Comparison of Different Functional Tests for Leg Power and Normative Bilateral Asymmetry Index in Healthy Collegiate Athletes

Open Access J Sports Med. 2021 Aug 6:12:119-128. doi: 10.2147/OAJSM.S315162. eCollection 2021.

Abstract

Background: Bilateral leg power is being increasingly investigated as a proxy for the recovery of muscle performance after injury. Functional tests like the single leg hop for distance (SLHD) and single leg vertical jump (SLVJ) are often used to determine symmetry and return to play (RTP) readiness. As an injury predictor, leg power is accurately measured with the Keiser Air420 seated leg press.

Purpose: To measure and analyze lower leg asymmetry in healthy collegiate athletes across each test battery.

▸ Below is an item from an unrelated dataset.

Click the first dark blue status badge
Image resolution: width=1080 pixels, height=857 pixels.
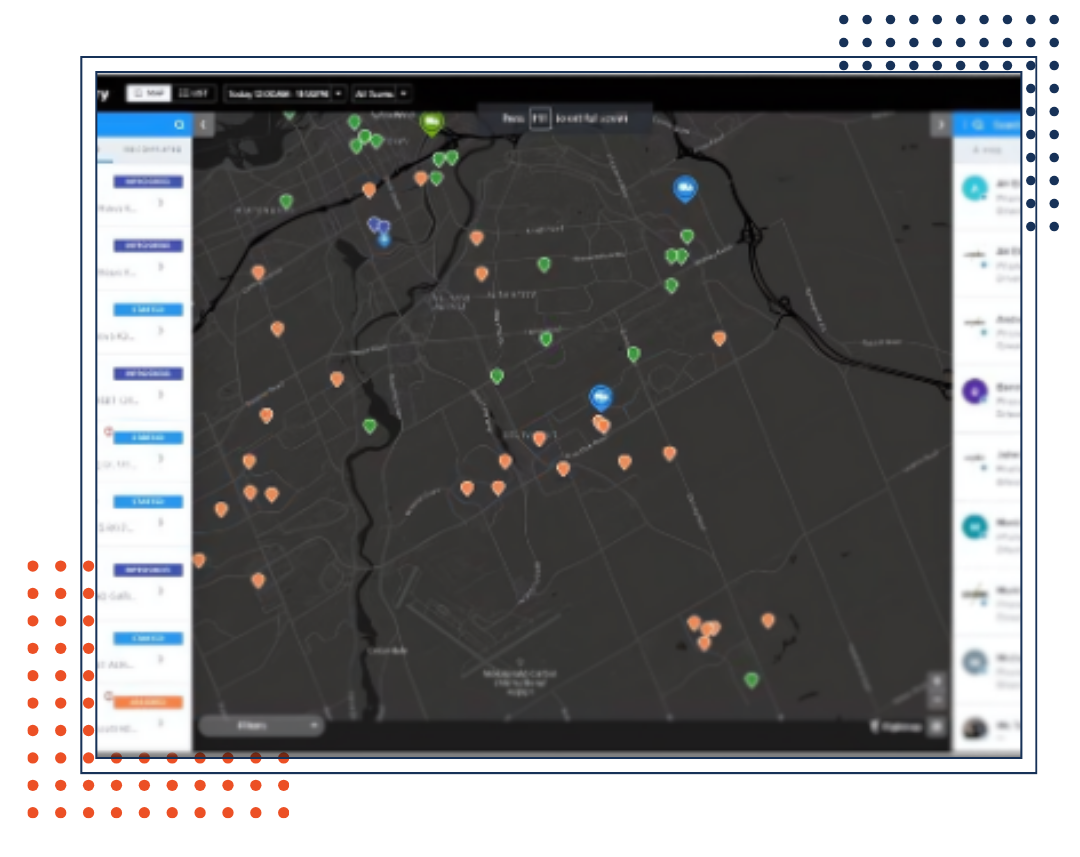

Methods: Eighty-eight healthy student-athletes (44 males, 44 females) across 14 varsity teams at Wake Forest University performed the SLHD, SLVJ, and the Keiser. Horizontal and vertical displacement were measured via the SLHD and SLVJ, respectively. Peak power was recorded via the Keiser Air420 leg press. Pearson correlations and repeated measures ANOVA were used to calculate associations and compare bilateral asymmetry indices (BAI) and raw scores.

Results: There was a significant effect on each test's raw BAI (P < 0.01). The mean absolute BAI were 5.42 ± 4.9%, 6.64 ± 4.9% and 5.36 ± 4.7% for the SLHD, SLVJ and Keiser, respectively. The SLVJ and Keiser (dominant leg r = 0.832, nondominant leg r = 0.826) were more highly correlated than the SLHD and Keiser (dominant leg r = 0.645, nondominant leg r = 0.687), all of which were statistically significant (P < 0.01).

Conclusion: At the 90th percentile, healthy collegiate athletes attained <15% BAI. We recommend the implementation of a battery of tests to determine normative lower limb asymmetry. A battery of functional tests may present different asymmetry indices as opposed the 10% reference asymmetry.

Keywords: athlete; functional testing; limb symmetry; lower leg; power testing; return to play.

Grants and funding

This project was funded by the URECA Center (Wake Forest Research Fellowship) and the Sports Medicine Facility at Wake Forest University in Winston-Salem, North Carolina.